◆ **Problem details**: Write the entries out exactly, with the final line being the one containing "Geography (140, 1056)".
──────── Given entries ────────
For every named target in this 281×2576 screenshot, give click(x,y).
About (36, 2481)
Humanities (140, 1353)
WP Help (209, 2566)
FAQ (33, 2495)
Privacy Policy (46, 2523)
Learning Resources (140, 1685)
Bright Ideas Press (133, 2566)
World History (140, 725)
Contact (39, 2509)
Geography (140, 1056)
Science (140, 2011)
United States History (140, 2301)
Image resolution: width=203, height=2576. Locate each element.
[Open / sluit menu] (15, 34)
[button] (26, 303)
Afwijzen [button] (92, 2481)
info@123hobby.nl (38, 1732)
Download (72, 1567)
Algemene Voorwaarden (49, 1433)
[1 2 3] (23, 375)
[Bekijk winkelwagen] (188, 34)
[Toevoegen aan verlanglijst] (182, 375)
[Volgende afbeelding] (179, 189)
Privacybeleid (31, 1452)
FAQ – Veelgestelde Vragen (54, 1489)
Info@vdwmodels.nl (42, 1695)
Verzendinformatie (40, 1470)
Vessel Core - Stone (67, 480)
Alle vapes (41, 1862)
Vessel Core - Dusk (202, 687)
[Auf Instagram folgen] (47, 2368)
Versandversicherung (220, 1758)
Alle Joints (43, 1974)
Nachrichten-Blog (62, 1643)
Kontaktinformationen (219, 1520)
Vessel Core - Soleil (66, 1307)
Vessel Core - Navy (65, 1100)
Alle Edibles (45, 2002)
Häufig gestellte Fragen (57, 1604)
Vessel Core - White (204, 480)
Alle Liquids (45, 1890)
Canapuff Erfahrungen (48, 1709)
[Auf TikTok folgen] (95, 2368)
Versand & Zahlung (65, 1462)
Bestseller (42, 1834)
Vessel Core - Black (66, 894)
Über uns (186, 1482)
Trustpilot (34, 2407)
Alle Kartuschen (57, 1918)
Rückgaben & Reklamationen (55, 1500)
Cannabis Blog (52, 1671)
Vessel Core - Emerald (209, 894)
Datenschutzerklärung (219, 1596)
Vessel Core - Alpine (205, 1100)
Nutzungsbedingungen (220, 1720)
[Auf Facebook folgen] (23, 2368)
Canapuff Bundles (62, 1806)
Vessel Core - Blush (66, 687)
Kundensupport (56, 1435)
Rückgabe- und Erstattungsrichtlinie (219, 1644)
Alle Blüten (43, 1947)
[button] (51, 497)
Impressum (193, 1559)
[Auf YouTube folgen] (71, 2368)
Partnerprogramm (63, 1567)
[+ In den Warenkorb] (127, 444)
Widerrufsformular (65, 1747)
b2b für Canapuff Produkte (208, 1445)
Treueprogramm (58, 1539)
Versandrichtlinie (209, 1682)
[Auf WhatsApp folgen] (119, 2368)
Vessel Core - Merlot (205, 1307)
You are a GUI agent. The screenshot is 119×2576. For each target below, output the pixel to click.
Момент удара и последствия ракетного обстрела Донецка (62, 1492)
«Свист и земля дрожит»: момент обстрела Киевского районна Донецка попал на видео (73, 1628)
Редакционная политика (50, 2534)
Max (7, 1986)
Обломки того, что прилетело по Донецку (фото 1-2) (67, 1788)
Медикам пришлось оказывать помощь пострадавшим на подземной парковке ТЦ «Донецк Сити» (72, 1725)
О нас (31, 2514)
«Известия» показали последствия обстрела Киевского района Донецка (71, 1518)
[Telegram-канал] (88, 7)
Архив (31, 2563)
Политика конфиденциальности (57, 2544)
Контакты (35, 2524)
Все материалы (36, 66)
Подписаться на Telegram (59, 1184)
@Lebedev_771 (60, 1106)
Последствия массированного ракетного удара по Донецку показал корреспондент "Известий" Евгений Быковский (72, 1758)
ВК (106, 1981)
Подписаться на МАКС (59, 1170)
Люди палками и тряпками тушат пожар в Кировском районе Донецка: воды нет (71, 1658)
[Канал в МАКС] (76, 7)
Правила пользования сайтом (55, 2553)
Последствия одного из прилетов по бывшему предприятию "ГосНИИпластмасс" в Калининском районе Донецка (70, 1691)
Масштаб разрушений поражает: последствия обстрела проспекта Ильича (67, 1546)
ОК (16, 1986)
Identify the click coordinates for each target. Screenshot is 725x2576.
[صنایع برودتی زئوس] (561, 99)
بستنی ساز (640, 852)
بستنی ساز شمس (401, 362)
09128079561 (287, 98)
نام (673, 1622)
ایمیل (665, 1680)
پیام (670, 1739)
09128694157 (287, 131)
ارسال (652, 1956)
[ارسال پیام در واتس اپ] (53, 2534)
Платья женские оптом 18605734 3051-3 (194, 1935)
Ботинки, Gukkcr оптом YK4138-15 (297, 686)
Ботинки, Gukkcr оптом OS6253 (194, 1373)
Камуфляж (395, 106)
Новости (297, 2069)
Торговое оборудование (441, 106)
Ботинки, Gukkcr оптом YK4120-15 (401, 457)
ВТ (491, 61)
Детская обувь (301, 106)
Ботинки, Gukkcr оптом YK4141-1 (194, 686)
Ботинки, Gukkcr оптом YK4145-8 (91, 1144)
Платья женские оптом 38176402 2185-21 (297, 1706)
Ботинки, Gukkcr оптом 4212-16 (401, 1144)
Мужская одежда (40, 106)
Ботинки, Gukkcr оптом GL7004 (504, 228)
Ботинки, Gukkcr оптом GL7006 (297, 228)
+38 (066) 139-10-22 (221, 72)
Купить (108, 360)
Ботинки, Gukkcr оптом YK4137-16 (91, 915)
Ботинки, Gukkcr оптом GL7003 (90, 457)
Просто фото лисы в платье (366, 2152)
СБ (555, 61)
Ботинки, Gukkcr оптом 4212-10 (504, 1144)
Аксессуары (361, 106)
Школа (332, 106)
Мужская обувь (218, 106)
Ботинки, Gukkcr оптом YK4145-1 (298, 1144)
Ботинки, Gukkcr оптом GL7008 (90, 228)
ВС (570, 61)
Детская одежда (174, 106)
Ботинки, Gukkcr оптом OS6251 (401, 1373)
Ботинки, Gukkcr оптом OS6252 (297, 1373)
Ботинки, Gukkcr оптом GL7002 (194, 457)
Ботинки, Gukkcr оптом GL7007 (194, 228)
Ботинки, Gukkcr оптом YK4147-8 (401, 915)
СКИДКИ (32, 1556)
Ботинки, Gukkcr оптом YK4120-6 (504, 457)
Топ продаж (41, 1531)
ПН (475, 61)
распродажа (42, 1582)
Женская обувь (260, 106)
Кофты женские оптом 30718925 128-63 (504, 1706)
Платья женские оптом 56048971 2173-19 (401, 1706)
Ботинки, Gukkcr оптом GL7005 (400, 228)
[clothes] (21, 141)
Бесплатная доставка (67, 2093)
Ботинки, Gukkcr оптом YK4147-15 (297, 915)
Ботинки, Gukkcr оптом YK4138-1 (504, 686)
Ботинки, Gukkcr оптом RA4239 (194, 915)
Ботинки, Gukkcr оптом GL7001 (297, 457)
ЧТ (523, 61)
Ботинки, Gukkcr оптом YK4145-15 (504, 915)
────────
◆ **Result**:
For every named target in this 281×2576 screenshot, give click(x,y).
About (36, 2481)
Humanities (140, 1353)
WP Help (209, 2566)
FAQ (33, 2495)
Privacy Policy (46, 2523)
Learning Resources (140, 1685)
Bright Ideas Press (133, 2566)
World History (140, 725)
Contact (39, 2509)
Geography (140, 1056)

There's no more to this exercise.